§ **Directions for this task**
Scan the records for the string "agent" and copy every line that holds it.

§ **Excerpts from a dataset**
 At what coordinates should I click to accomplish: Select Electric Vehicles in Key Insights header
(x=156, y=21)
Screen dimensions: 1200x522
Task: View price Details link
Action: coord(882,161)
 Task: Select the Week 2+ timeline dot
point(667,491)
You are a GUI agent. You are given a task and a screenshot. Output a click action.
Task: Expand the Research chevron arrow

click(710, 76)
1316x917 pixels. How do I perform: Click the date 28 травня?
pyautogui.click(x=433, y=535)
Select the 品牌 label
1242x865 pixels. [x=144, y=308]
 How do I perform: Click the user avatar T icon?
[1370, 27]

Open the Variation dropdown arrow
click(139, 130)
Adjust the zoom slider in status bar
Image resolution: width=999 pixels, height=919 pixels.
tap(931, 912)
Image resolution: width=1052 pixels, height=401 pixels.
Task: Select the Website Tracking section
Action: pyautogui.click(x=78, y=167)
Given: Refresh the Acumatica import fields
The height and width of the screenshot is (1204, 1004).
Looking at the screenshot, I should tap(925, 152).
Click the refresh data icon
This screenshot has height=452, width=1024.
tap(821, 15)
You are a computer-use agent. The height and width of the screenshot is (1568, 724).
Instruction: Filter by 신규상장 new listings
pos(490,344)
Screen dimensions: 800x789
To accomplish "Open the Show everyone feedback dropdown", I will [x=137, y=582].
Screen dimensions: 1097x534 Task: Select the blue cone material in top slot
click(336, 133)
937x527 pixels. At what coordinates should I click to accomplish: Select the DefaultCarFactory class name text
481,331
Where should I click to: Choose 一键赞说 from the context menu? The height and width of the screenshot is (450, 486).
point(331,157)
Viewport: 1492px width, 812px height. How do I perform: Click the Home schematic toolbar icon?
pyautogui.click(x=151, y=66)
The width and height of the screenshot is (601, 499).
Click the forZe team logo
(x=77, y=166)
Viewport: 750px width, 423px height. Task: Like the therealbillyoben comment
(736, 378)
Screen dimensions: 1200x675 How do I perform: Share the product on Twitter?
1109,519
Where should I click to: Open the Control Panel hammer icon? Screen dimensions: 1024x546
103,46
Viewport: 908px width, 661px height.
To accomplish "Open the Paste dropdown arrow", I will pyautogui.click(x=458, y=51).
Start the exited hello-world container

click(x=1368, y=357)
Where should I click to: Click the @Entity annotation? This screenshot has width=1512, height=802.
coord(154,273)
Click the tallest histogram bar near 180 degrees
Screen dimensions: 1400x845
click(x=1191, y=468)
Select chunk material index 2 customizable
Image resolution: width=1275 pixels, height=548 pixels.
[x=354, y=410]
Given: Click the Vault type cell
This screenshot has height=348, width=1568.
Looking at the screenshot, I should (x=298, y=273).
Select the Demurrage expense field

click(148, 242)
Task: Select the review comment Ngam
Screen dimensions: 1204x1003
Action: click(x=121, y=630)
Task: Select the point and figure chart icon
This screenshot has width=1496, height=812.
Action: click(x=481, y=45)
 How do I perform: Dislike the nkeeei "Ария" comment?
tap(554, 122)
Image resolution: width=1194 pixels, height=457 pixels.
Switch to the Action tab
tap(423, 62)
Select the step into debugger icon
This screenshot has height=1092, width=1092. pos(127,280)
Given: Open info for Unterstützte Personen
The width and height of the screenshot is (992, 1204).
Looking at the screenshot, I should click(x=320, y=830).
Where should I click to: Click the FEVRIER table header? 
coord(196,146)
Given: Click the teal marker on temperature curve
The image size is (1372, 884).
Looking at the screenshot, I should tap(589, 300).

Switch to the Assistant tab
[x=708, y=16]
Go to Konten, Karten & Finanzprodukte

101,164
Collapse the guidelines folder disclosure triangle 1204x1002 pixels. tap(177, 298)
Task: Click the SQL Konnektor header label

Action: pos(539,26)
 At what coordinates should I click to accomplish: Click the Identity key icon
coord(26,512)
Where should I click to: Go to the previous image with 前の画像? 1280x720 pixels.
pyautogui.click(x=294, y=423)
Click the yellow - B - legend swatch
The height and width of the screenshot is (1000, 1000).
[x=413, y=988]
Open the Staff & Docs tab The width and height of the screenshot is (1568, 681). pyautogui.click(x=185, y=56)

§ **Task result**
You are a GUI agent. You are given a task and a screenshot. Output a click action.
You are a computer-use agent. The height and width of the screenshot is (1568, 724).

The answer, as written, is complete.